L’intolleranza al glutine (Celiachia) è collegata alla patologia detta “enteropatia glutine-sensibile” o “morbo celiaco” o, più semplicemente, celiachia.
La celiachia o morbo celiaco è una patologia cronica autoimmune dell’intestino tenue causata dall’intolleranza permanente al glutine, una sostanza che si forma dall’unione, in presenza di acqua, delle proteine gliadina e glutenina contenute in cereali e derivati quali frumento, orzo, farro, bulgur, cous-cous, segale, seitan, kamut, triticale.

La frequenza in Italia è circa 1 su 100 individui. La celiachia rientra tra le malattie da malassorbimento, poiché i villi della mucosa intestinale sono appiattiti e impediscono l’assorbimento efficace di sostanze nutritive, vitamine e sali minerali. La diagnosi di celiachia prevede la ricerca su sangue degli anticorpi anti-transglutaminasi, anti-gliadina e anti-endomisio e la biopsia intestinale per valutare lo stadio della malattia. Attualmente l’unica terapia è la dieta senza glutine, che se seguita rigorosamente porta alla remissione della malattia.

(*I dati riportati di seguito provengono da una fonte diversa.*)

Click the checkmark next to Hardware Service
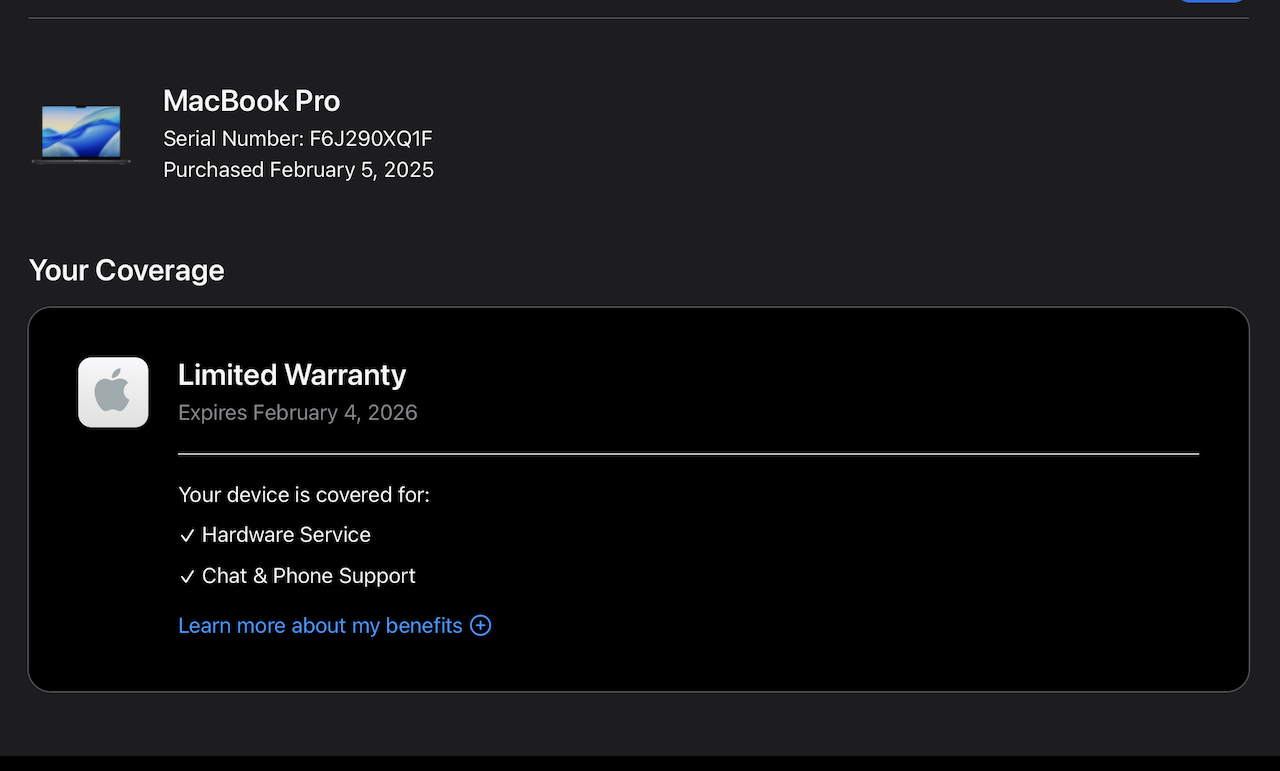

Gravi complicanze data dall’intolleranza al glutine (Celiachia) possono essere:
– Osteoporosi;
– Diabete mellito;
– Linfomi;
– Altri disturbi autoimmuni (diabete di tipo 1,malattie autoimmuni della tiroide);
– Malattie autoimmuni del fegato, artrite reumatoide, morbo di Addison (una malattia che danneggia le ghiandole che producono gli ormoni più importanti), sindrome di Sjögren (una malattia che danneggia le ghiandole lacrimali e salivari);
– Infertilità;
– Alcune patologie neurologiche;
– Malattia di Parkinson, disturbi psichici e neuropsichiatrici (ansia, disturbo bipolare, schizofrenia, …)

– Gonfiore e dolore addominale
– Crampi
 Sensazione di pienezza
– Diarrea cronica
– Stipsi
– Meteorismo e flatulenza 
(eccessiva produzione di gas)
– Nausea e vomito
– Feci di colore chiaro sciolte e grasse, di odore particolarmente sgradevole e che galleggiano
– Anemia

– Ritardo nella crescita per i bambini
– Perdita di peso
– Osteopenia e dolori articolari

Chi soffre di celiachia (intolleranza al glutine) mostra un tipo ben preciso di lesione intestinale, in cui le proteine complesse del frumento, segale ed orzo inducono il sistema immunitario ad attaccare l’intestino tenue.
La celiachia (intolleranza al glutine) si trasmette per via genetica, cioè può colpire i membri della stessa famiglia, ma in alcuni pazienti si scatena, o si manifesta per la prima volta, dopo eventi quali:
– interventi chirurgici,
– gravidanza o parto,
– infezione virale

– o uno stress emotivo molto forte
La celiachia (intolleranza al glutine) è anche maggiormente frequente tra le persone affette da altre malattie genetiche, come ad esempio la sindrome di Down e la sindrome di Turner (una malattia che incide sullo sviluppo femminile).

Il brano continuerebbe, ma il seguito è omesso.